[Dataset records]
****************************************
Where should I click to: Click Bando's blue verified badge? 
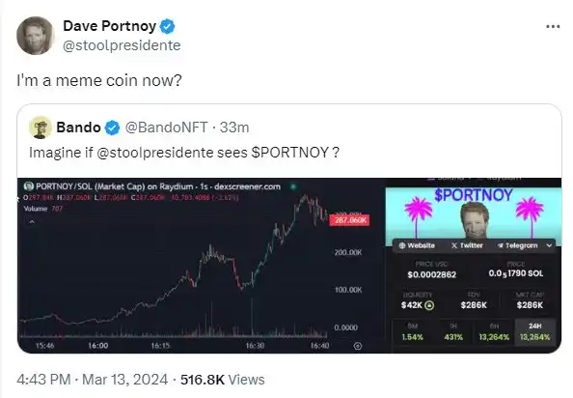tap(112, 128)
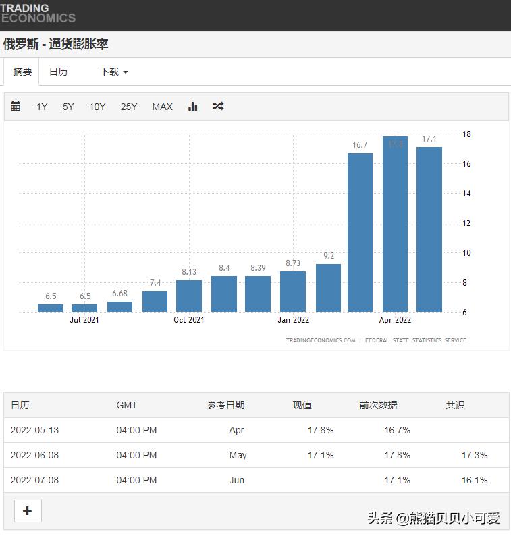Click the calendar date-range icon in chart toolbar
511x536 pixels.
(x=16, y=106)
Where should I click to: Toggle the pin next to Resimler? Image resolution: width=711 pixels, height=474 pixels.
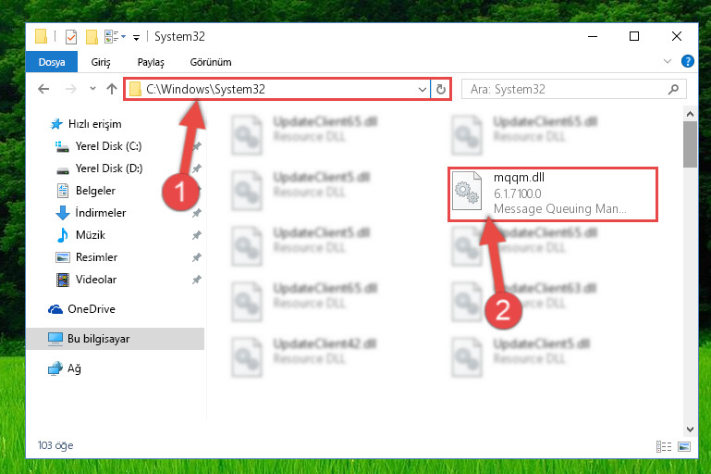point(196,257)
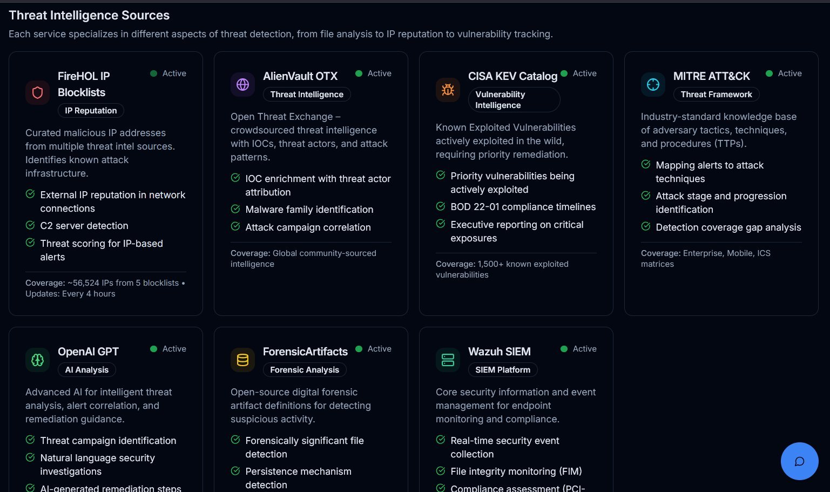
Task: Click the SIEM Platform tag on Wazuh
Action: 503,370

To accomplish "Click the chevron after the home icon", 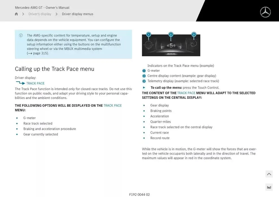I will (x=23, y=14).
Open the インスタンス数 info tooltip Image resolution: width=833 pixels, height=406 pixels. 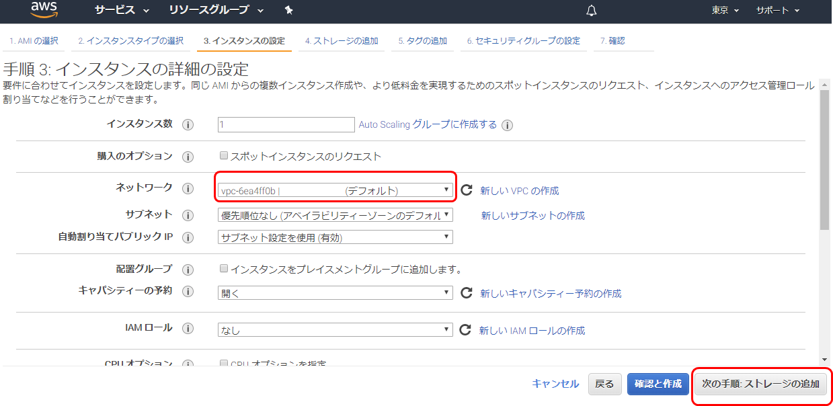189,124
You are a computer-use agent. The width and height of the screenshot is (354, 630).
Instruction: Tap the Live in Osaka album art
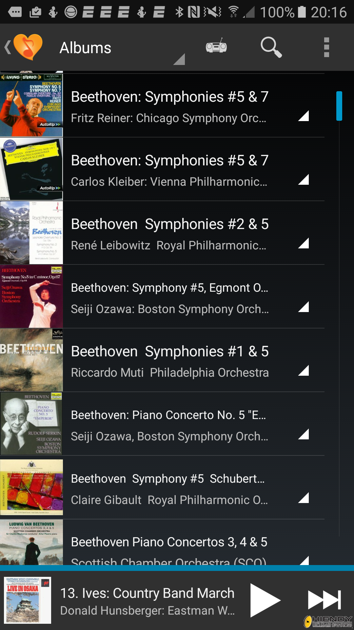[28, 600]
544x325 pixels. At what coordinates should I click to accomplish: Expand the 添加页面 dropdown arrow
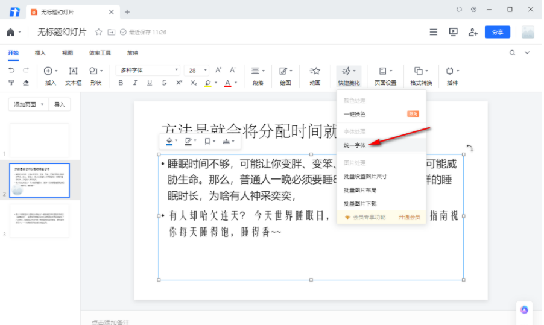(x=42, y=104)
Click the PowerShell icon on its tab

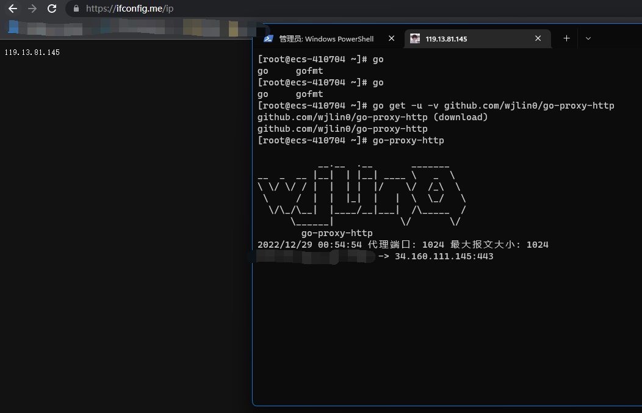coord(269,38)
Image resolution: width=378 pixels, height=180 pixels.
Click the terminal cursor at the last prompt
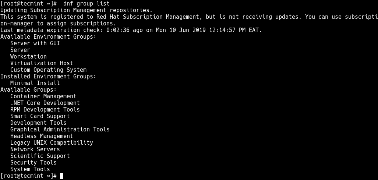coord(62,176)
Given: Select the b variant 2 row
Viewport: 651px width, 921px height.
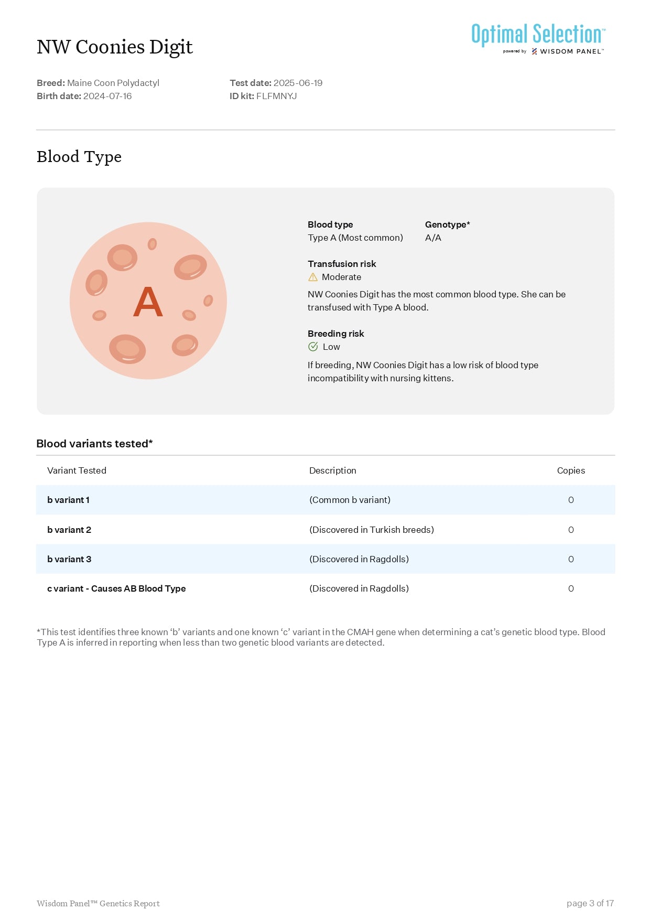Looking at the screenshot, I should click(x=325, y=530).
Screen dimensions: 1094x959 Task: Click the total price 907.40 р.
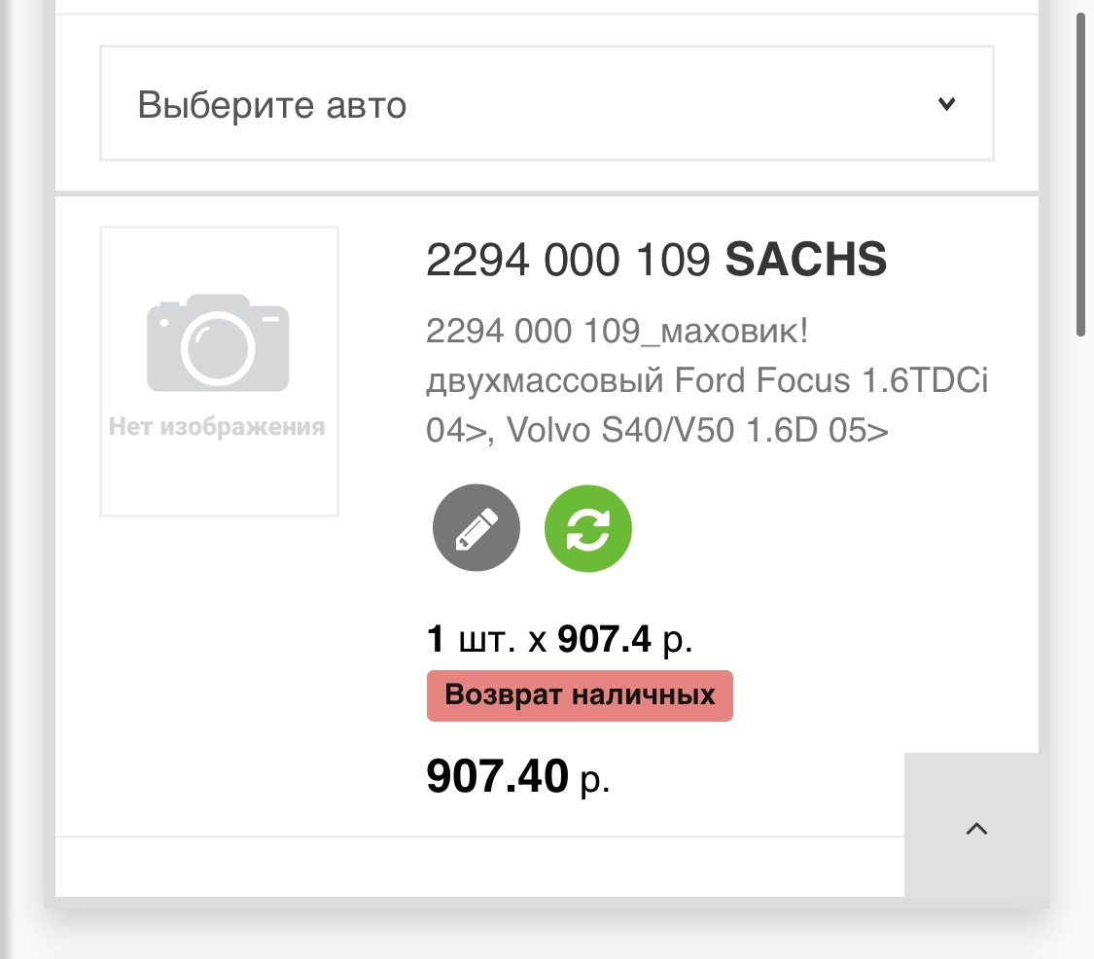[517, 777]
****************************************
Exercise: The line that contains "Instruction: Tap the Live in Osaka album art" opens the part to copy, and the last line of the records closes it; set down those lines exactly, pictures excluded.

Response area:
Instruction: Tap the Live in Osaka album art
[28, 600]
544x325 pixels. At what coordinates should I click to accomplish: Expand the 添加页面 dropdown arrow
(x=42, y=104)
Click the PowerShell icon on its tab

coord(269,38)
Image resolution: width=378 pixels, height=180 pixels.
Click the terminal cursor at the last prompt
coord(62,176)
Given: Select the b variant 2 row
Viewport: 651px width, 921px height.
Looking at the screenshot, I should click(x=325, y=530).
Screen dimensions: 1094x959 Task: Click the total price 907.40 р.
[517, 777]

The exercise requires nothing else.